### PROVIDED INFORMATION
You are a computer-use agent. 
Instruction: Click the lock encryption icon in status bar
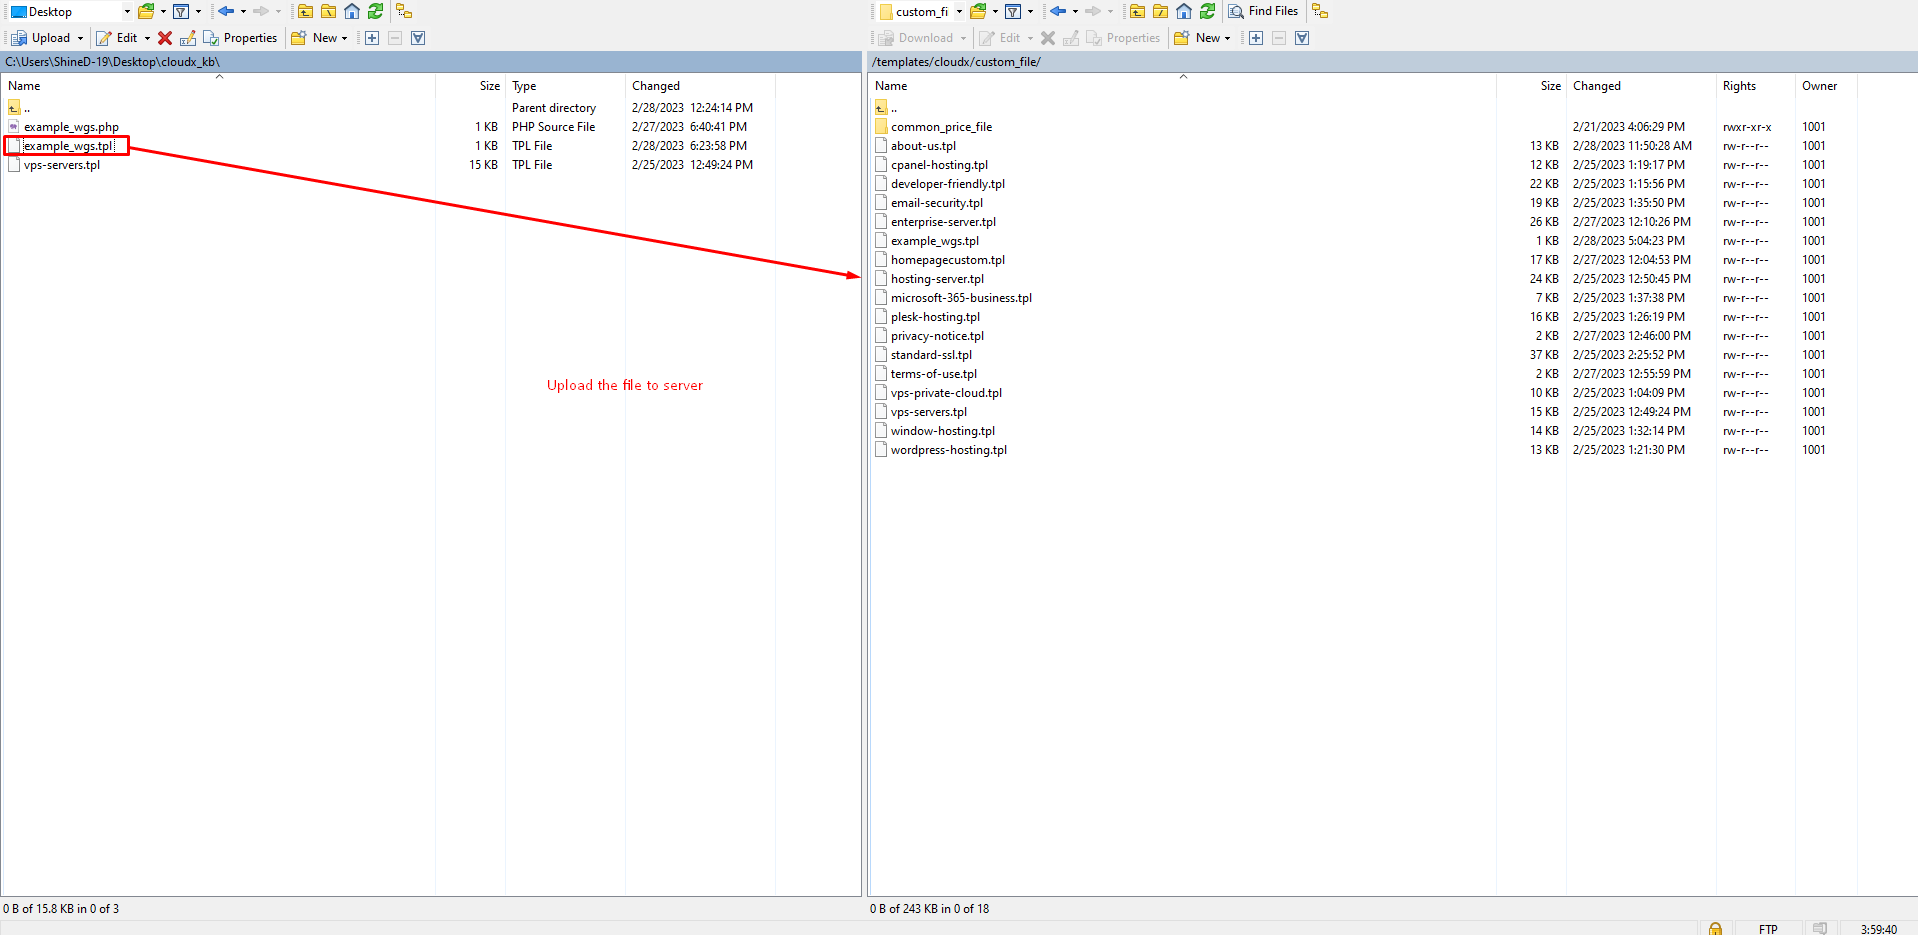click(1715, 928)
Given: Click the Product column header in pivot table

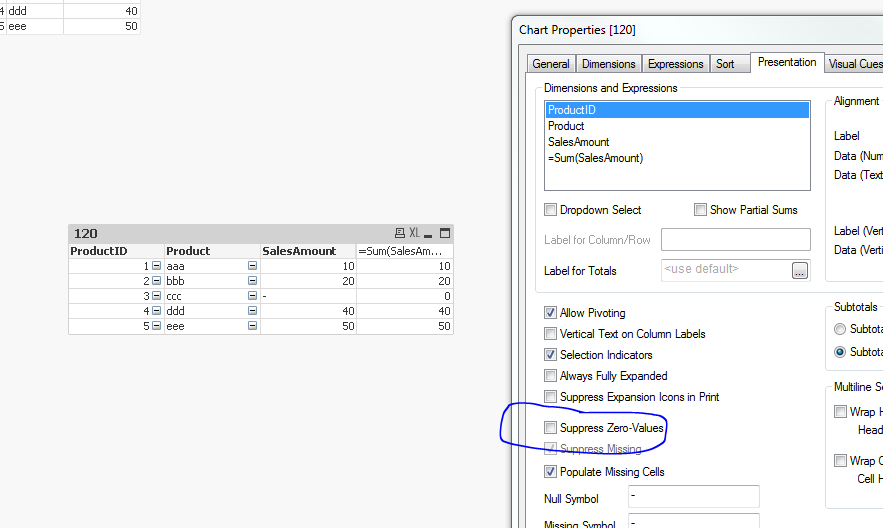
...
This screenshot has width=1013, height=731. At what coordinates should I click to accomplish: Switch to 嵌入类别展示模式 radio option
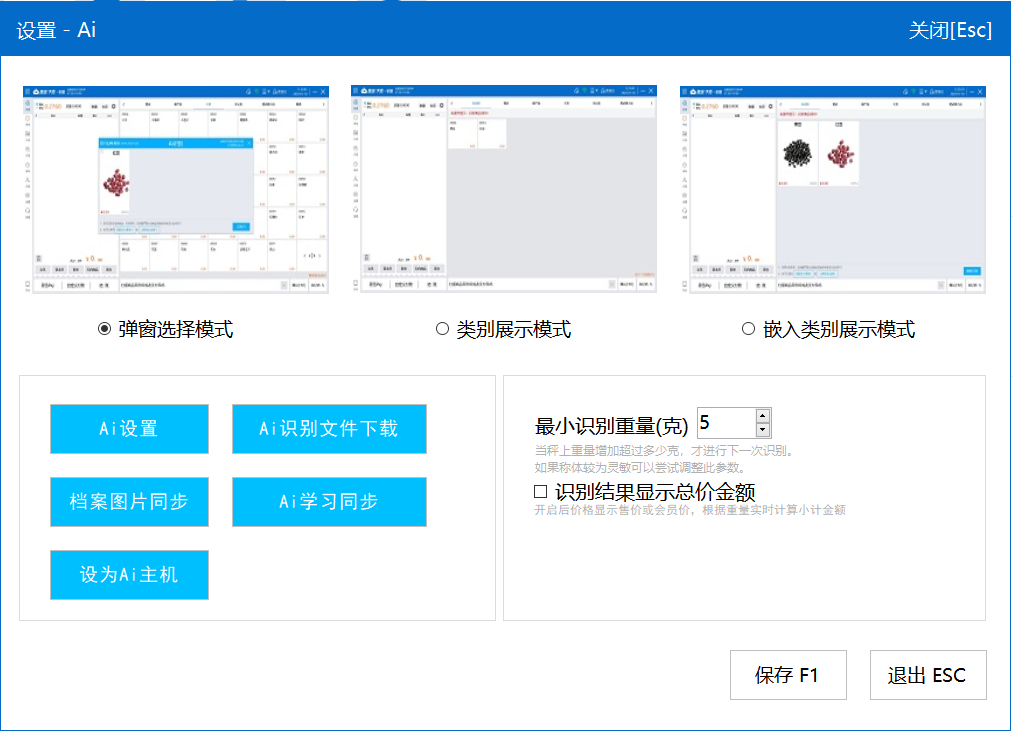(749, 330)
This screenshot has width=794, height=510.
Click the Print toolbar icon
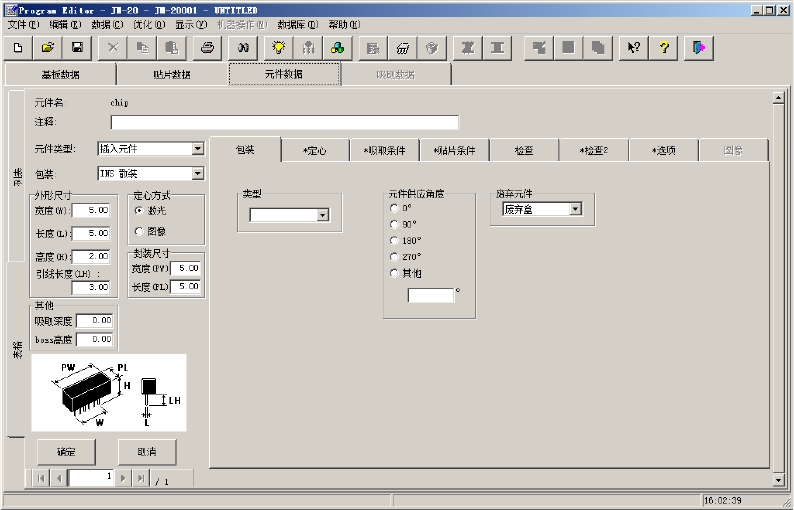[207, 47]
...
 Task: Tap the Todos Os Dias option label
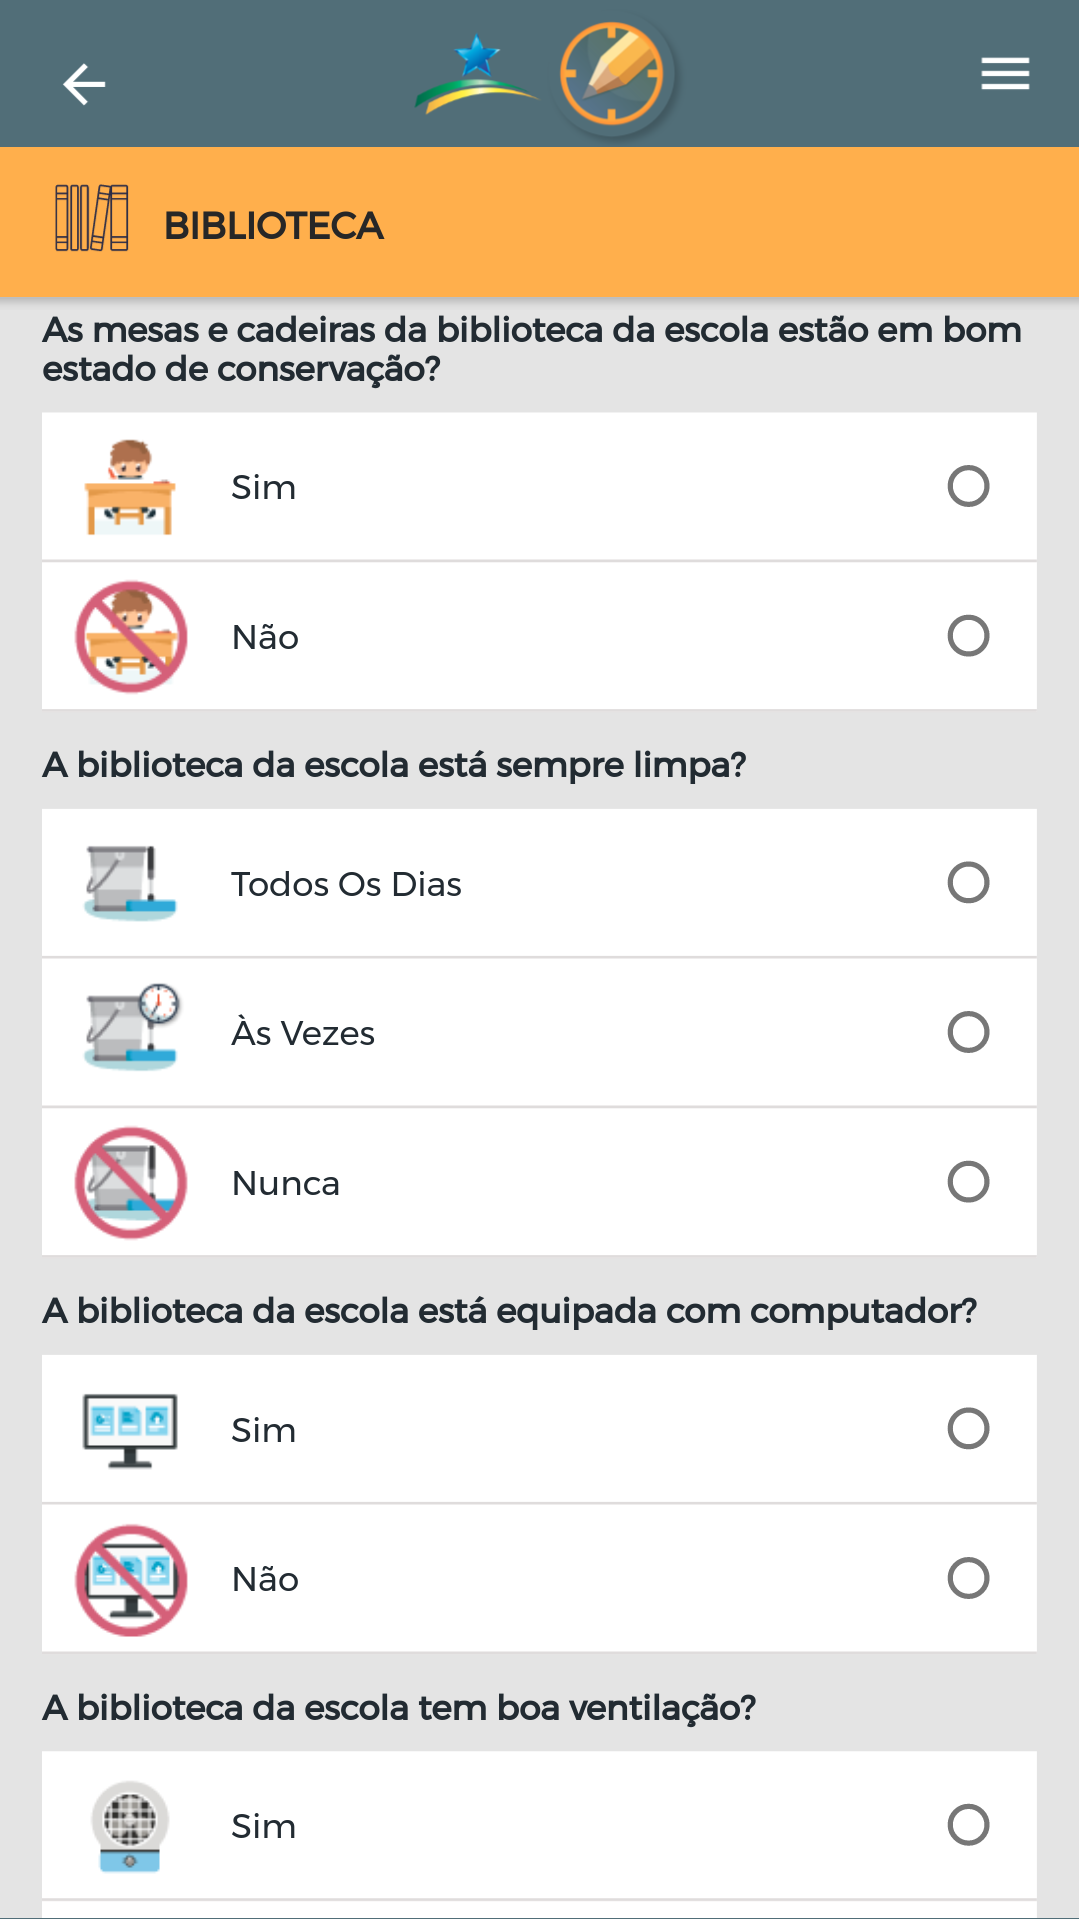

### AIM OF THE TASK
Above are some entries. Restate word for word the lines from the one holding "Instruction: Click the" through the one holding "Given: Click the", but not the pictures.

### WRITTEN ANSWER
Instruction: Click the lock encryption icon in status bar
click(1715, 928)
Given: Click the Product column header in pivot table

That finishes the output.